→ EXERCISE REQUIREMENTS: Rewrite the part of the listing that opens with the line containing "Click the user profile avatar icon" and closes with the line containing "tap(32, 180)" as a numbered list, one entry per line, including both of those lines and skipping any blank lines.

▬▬▬

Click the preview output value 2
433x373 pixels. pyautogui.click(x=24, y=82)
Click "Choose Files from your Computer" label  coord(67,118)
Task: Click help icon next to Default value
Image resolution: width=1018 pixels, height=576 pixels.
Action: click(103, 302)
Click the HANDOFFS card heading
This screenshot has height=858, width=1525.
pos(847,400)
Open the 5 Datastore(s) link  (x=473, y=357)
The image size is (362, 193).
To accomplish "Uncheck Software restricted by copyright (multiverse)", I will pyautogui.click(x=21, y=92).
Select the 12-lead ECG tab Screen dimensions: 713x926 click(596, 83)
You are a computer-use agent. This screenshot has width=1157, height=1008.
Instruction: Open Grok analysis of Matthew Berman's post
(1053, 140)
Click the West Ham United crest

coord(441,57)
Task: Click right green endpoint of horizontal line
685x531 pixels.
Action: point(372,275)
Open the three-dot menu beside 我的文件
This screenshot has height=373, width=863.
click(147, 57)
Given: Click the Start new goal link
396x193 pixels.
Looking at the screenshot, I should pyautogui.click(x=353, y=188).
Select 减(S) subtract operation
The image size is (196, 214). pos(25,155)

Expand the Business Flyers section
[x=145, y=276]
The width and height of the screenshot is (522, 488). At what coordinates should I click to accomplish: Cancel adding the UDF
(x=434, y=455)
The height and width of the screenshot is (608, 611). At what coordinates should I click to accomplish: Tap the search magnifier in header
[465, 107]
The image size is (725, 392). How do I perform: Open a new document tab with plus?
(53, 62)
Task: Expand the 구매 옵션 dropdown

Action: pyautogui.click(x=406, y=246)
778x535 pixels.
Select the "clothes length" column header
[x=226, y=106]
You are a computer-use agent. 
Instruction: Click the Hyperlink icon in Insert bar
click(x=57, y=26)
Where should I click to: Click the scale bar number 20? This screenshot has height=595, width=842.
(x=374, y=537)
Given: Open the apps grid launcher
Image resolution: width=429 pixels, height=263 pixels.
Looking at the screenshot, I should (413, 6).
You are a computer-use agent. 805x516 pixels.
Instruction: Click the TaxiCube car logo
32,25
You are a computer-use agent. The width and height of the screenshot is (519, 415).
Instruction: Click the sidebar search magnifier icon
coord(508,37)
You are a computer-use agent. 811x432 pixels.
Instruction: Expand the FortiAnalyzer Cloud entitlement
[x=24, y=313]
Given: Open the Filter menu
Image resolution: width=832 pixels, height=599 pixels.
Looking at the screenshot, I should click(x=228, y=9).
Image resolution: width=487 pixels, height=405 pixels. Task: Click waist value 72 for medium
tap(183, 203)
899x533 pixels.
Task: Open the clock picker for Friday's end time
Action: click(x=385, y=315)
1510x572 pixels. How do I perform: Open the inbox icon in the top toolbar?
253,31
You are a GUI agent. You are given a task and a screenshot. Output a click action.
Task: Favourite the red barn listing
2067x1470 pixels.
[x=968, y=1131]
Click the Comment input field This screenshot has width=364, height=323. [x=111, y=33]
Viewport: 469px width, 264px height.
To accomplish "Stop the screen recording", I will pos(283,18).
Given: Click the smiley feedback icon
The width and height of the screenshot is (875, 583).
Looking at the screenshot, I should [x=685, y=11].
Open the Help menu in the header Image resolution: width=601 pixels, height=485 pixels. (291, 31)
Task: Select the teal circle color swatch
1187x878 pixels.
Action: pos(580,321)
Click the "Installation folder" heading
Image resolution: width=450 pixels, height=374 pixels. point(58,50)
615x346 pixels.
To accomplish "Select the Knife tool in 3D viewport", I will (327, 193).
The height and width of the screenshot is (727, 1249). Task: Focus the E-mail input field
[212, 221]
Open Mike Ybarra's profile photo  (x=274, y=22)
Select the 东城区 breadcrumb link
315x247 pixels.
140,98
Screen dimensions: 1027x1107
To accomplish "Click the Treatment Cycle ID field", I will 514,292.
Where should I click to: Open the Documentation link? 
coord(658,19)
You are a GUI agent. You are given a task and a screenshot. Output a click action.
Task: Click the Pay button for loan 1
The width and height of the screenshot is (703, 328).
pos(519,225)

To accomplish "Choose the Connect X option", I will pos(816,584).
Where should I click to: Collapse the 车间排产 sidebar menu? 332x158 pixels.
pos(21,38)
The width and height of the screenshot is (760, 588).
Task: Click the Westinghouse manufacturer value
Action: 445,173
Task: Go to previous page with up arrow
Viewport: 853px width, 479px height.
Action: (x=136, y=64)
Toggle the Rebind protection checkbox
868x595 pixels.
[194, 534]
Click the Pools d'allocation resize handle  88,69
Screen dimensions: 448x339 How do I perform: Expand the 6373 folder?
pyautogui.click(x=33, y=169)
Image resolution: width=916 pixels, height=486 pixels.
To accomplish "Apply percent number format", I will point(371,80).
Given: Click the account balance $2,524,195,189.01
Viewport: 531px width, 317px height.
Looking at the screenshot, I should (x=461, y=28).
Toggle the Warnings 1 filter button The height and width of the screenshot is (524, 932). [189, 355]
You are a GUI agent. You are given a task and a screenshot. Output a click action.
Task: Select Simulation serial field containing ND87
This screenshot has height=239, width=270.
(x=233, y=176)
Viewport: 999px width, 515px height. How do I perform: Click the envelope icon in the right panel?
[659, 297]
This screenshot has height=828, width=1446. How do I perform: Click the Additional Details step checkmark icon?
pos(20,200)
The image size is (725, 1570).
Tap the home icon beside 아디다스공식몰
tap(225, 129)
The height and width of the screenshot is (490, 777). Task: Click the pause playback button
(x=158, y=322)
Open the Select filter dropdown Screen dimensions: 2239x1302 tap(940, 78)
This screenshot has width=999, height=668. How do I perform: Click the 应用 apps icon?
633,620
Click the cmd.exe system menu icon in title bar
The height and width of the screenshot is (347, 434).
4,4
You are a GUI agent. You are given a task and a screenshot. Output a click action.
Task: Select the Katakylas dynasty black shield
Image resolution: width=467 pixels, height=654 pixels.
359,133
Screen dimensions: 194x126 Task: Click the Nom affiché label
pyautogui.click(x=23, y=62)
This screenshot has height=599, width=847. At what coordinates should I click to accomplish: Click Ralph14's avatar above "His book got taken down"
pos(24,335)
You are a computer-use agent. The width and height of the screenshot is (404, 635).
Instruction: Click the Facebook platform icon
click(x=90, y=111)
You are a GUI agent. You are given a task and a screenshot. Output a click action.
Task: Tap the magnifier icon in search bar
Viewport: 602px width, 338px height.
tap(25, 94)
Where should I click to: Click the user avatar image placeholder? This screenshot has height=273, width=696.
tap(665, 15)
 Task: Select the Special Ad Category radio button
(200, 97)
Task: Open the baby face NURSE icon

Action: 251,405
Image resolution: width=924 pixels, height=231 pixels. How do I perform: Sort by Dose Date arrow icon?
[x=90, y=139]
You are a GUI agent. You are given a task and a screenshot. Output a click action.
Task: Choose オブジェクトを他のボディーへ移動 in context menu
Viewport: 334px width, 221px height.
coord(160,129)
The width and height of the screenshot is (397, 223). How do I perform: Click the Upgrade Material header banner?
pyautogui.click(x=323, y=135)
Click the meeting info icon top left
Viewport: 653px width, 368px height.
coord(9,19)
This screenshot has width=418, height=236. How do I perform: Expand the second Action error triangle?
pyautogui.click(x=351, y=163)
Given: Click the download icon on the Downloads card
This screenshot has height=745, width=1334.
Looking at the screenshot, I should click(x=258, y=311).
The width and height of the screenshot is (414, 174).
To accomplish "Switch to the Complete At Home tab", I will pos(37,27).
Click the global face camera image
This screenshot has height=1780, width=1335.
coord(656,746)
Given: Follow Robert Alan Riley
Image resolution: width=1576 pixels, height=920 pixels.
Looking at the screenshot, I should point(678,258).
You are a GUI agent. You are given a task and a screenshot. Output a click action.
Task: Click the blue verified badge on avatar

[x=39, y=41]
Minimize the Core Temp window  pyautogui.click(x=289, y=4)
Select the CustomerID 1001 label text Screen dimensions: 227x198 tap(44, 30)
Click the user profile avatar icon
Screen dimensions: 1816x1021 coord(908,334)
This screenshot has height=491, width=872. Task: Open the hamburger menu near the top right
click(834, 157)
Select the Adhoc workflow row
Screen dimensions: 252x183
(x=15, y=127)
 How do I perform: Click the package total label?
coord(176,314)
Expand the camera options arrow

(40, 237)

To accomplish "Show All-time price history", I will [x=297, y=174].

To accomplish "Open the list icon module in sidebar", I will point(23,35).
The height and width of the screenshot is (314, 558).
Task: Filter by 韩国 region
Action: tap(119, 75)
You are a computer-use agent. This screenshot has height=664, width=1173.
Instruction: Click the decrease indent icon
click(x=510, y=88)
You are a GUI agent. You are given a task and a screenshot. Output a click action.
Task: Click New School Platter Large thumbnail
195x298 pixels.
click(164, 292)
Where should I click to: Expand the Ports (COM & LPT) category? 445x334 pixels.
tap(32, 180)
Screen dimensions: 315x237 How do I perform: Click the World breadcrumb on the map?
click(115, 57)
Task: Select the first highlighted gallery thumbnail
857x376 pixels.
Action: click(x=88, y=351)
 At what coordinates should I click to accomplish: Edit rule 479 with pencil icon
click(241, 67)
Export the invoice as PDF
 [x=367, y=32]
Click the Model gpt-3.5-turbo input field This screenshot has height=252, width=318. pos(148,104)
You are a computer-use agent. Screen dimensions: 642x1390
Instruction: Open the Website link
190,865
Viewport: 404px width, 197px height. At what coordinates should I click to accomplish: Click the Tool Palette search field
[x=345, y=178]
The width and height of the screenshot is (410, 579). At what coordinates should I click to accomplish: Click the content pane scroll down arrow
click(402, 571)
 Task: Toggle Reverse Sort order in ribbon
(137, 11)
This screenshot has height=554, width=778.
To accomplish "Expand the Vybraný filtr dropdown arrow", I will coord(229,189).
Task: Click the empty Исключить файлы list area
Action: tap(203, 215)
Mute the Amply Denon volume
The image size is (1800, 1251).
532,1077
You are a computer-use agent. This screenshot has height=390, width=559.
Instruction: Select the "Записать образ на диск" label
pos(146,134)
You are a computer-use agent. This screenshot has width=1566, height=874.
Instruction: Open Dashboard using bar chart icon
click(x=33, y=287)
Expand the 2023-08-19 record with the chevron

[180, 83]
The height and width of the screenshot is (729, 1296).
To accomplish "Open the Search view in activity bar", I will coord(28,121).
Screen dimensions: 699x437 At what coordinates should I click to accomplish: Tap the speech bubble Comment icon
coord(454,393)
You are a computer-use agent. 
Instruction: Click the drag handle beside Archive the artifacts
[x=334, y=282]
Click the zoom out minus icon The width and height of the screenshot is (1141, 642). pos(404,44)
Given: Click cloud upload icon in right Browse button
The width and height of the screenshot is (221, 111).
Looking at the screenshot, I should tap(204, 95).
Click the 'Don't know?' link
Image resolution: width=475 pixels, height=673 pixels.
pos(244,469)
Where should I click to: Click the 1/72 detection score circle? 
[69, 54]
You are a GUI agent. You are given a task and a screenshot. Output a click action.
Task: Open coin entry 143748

▬▬▬

→ SOLVED PROBLEM:
1. Click the user profile avatar icon
2. Screen dimensions: 1816x1021 coord(908,334)
3. This screenshot has height=491, width=872. Task: Open the hamburger menu near the top right
4. click(834, 157)
5. Select the Adhoc workflow row
6. Screen dimensions: 252x183
7. (x=15, y=127)
8.  How do I perform: Click the package total label?
9. coord(176,314)
10. Expand the camera options arrow
11. (40, 237)
12. To accomplish "Show All-time price history", I will [x=297, y=174].
13. To accomplish "Open the list icon module in sidebar", I will point(23,35).
14. The height and width of the screenshot is (314, 558).
15. Task: Filter by 韩国 region
16. Action: tap(119, 75)
17. You are a computer-use agent. This screenshot has height=664, width=1173.
18. Instruction: Click the decrease indent icon
19. click(x=510, y=88)
20. You are a GUI agent. You are given a task and a screenshot. Output a click action.
21. Task: Click New School Platter Large thumbnail
22. 195x298 pixels.
23. click(164, 292)
24. Where should I click to: Expand the Ports (COM & LPT) category? 445x334 pixels.
25. tap(32, 180)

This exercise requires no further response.